Около получаса компания блуждала по закоулкам в поисках подходящей «якорной стоянки» по выражению Корено. Трижды они натыкались на различные портовые забегаловки, но каждая из них буквально трещала по швам от народа, а так как повторять опыт ожидания в кантине не хотелось, товарищи двигались дальше. Несколько раз им попадались встречные ватаги из пьяных моряков, бредущих в обнимку и орущих что–то разгульное, один раз повстречался военный патруль. И если чужая матросня при встрече с Корено и его товарищами окидывала друзей оценивающими взглядами, решая, подходящий ли они для победоносной драки противник, то патруль, увидев мрачные физиономии русских моряков, счел за благо скрыться в ближайшем переулке.

Неизвестно, сколько бы еще продолжалось это путешествие, если бы внимание матросов привлекла понурая фигура, прислонившаяся к стене очередного кабака.

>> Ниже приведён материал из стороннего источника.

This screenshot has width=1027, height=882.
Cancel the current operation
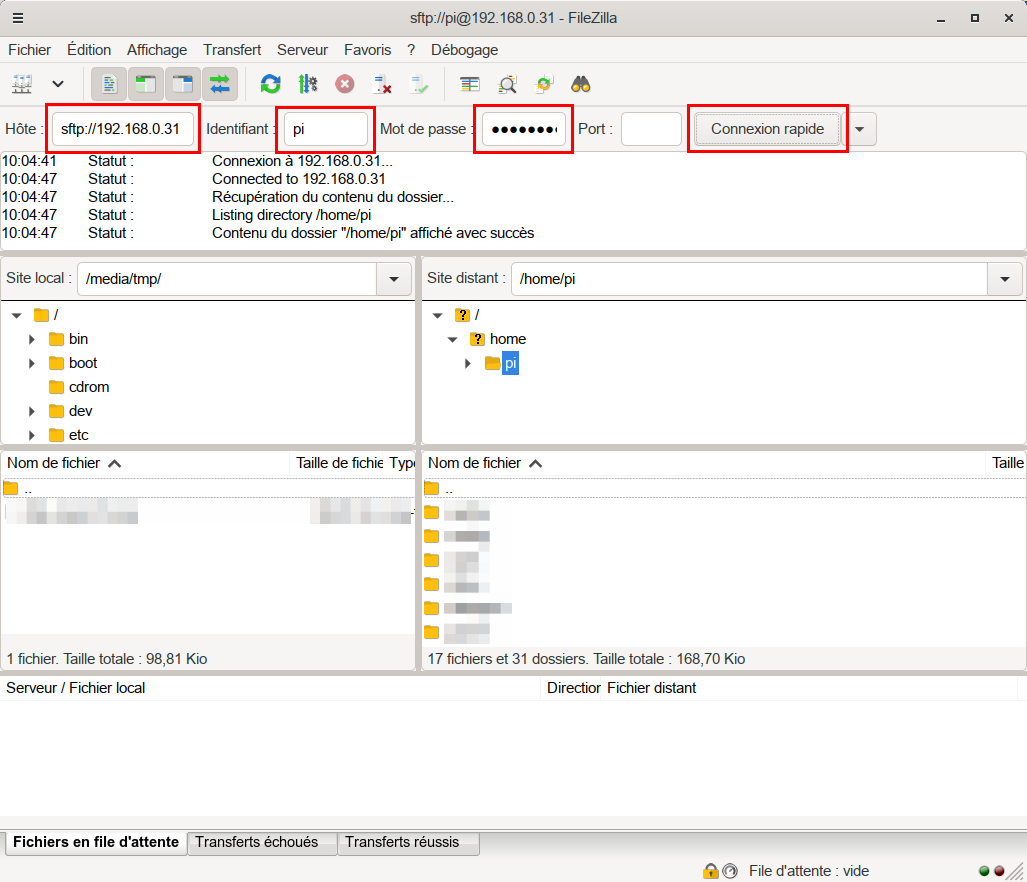[345, 84]
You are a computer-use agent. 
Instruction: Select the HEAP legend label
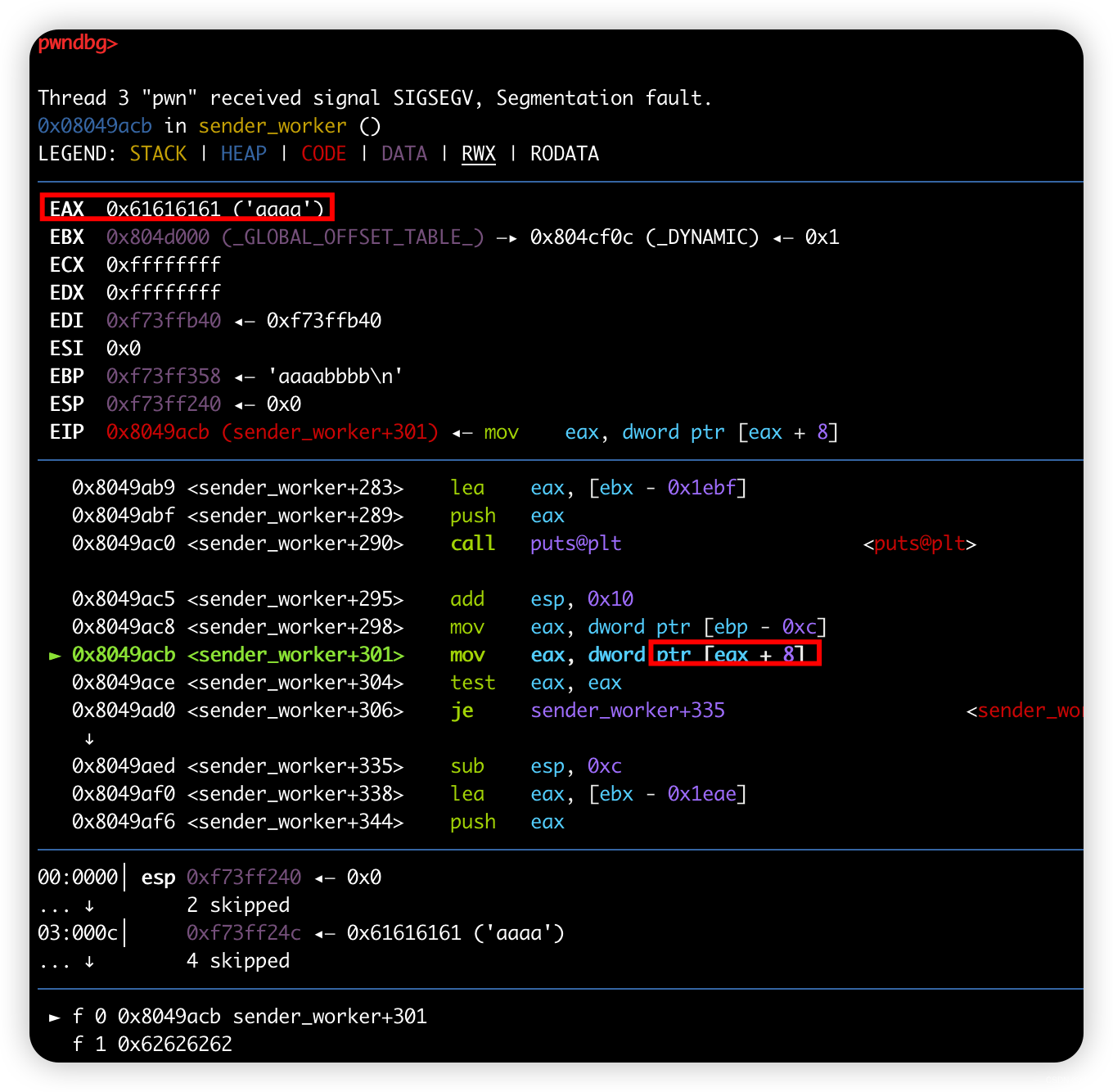click(244, 154)
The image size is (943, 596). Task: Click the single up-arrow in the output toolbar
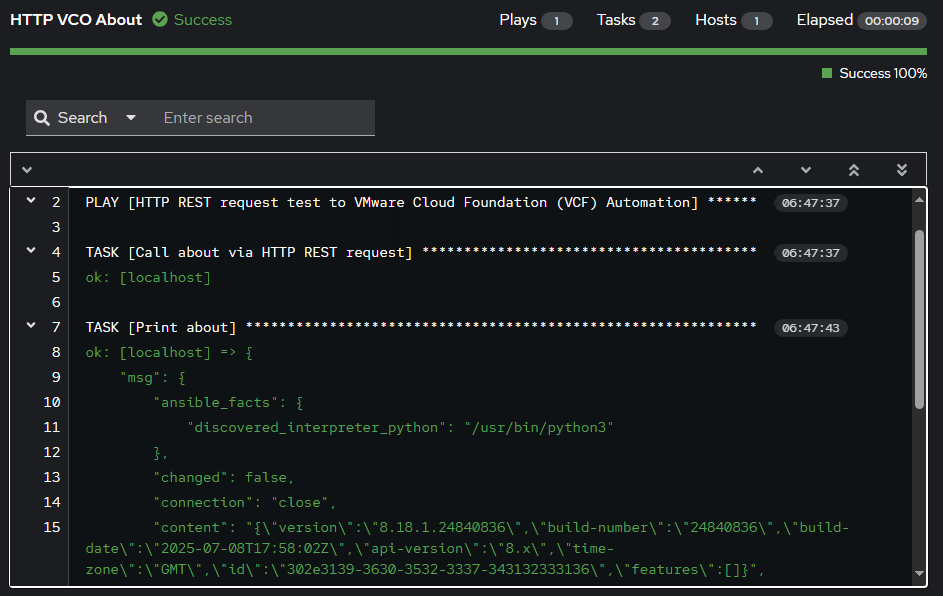click(x=757, y=169)
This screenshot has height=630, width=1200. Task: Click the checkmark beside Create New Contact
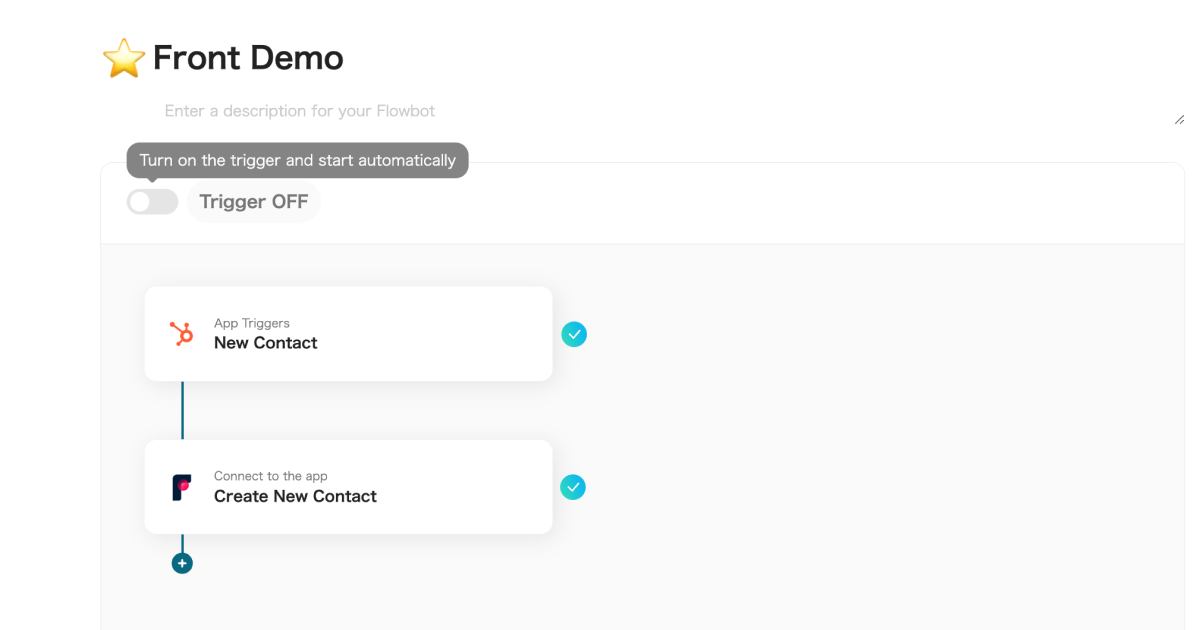coord(573,487)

Подойдя вплотную к тоскующему незнакомцу, Троцкий с удивлением узнал Фильку Потапова, так озорно посмеявшегося над боцманом каких–то полтора часа назад. Причина Филькиного уныния оказалась ясна без слов: из одежды на нем имелись только парусиновые штаны да нательный крестик.

— А ить Кузьмич гутарил, чоботы та волынячку не пропиваты, а ён в единых портах стоить?! – удивленным тоном возмутился Василёк при виде сослуживца — Хотя ни, подивитися хлопци, мабуть ён и не п'яний. Гей, Филиппка, лиха притуга с тобой зробылась, чи шо?

— Не пил я, — чуть не плача пробормотал Потапов. — Пару глотков ежли только. Я от Кольши Сумятина отстал, да заблудився. Гленько — трактир, зашел оглядеться, можа и Кольша тут. Тока–тока пару стопок горькой опрокинул, ко мне бравец походит, сам на турчанина похож, но по–нашески балакает. Тот мужик мне в картишки предложил перекинуться, я, дурень, согласился взаболь сыграть. Нараз мне карта шла, я даже пару рублевиков местных выиграл, а опосле как оприкосил меня кто, глянуться не успел, как и без денег, и без обувки с одежкой остался. Как теперь на пароход идти — не знаю, Кузьмич меня точно укатошит.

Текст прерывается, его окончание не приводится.